» **REQUIRED ACTION**:
What is needed is a word-for-word restatement of all the entries.

════════

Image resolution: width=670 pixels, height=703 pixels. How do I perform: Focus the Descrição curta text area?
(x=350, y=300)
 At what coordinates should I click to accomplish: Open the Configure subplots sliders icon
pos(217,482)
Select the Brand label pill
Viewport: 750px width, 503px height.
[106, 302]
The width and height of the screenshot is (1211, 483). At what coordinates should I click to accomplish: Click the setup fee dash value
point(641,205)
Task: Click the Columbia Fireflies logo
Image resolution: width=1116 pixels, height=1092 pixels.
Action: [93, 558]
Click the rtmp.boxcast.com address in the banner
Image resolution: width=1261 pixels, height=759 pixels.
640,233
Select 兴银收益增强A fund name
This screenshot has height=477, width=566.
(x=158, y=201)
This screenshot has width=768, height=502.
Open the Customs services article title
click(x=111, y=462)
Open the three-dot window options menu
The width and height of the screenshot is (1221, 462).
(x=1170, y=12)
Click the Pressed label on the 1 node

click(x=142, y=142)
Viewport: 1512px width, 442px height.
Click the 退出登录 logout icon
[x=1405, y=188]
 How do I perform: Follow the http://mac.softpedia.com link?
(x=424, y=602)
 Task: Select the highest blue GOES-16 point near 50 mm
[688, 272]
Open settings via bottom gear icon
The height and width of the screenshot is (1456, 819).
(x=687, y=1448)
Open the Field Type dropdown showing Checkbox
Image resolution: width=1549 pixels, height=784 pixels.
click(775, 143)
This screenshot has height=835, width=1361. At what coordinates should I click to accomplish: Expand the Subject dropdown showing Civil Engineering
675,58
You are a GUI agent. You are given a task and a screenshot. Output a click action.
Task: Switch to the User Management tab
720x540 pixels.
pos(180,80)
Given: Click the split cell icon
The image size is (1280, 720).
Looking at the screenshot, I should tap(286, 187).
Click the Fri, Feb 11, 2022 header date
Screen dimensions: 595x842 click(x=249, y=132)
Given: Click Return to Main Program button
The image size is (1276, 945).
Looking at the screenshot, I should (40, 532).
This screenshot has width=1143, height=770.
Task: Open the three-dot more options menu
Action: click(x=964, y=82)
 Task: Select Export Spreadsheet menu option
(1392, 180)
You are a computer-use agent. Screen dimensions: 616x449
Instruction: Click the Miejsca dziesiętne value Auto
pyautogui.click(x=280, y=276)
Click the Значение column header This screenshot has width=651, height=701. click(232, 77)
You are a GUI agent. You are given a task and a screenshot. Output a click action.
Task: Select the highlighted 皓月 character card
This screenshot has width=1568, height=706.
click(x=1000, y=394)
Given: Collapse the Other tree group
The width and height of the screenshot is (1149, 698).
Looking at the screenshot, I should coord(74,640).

════════

» **EXPECTED OUTPUT**:
Image resolution: width=670 pixels, height=703 pixels. How do I perform: Focus the Descrição curta text area?
(x=350, y=300)
 At what coordinates should I click to accomplish: Open the Configure subplots sliders icon
pos(217,482)
Select the Brand label pill
Viewport: 750px width, 503px height.
[106, 302]
The width and height of the screenshot is (1211, 483). At what coordinates should I click to accomplish: Click the setup fee dash value
point(641,205)
Task: Click the Columbia Fireflies logo
Image resolution: width=1116 pixels, height=1092 pixels.
Action: [93, 558]
Click the rtmp.boxcast.com address in the banner
Image resolution: width=1261 pixels, height=759 pixels.
640,233
Select 兴银收益增强A fund name
This screenshot has height=477, width=566.
(x=158, y=201)
This screenshot has width=768, height=502.
Open the Customs services article title
click(x=111, y=462)
Open the three-dot window options menu
The width and height of the screenshot is (1221, 462).
(x=1170, y=12)
Click the Pressed label on the 1 node

click(x=142, y=142)
Viewport: 1512px width, 442px height.
Click the 退出登录 logout icon
[x=1405, y=188]
 How do I perform: Follow the http://mac.softpedia.com link?
(x=424, y=602)
 Task: Select the highest blue GOES-16 point near 50 mm
[688, 272]
Open settings via bottom gear icon
The height and width of the screenshot is (1456, 819).
(x=687, y=1448)
Open the Field Type dropdown showing Checkbox
Image resolution: width=1549 pixels, height=784 pixels.
click(775, 143)
This screenshot has height=835, width=1361. At what coordinates should I click to accomplish: Expand the Subject dropdown showing Civil Engineering
675,58
You are a GUI agent. You are given a task and a screenshot. Output a click action.
Task: Switch to the User Management tab
720x540 pixels.
pos(180,80)
Given: Click the split cell icon
The image size is (1280, 720).
Looking at the screenshot, I should tap(286, 187).
Click the Fri, Feb 11, 2022 header date
Screen dimensions: 595x842 click(x=249, y=132)
Given: Click Return to Main Program button
The image size is (1276, 945).
Looking at the screenshot, I should (40, 532).
This screenshot has width=1143, height=770.
Task: Open the three-dot more options menu
Action: click(x=964, y=82)
 Task: Select Export Spreadsheet menu option
(1392, 180)
You are a computer-use agent. Screen dimensions: 616x449
Instruction: Click the Miejsca dziesiętne value Auto
pyautogui.click(x=280, y=276)
Click the Значение column header This screenshot has width=651, height=701. click(232, 77)
You are a GUI agent. You are given a task and a screenshot. Output a click action.
Task: Select the highlighted 皓月 character card
This screenshot has width=1568, height=706.
click(x=1000, y=394)
Given: Collapse the Other tree group
The width and height of the screenshot is (1149, 698).
Looking at the screenshot, I should coord(74,640).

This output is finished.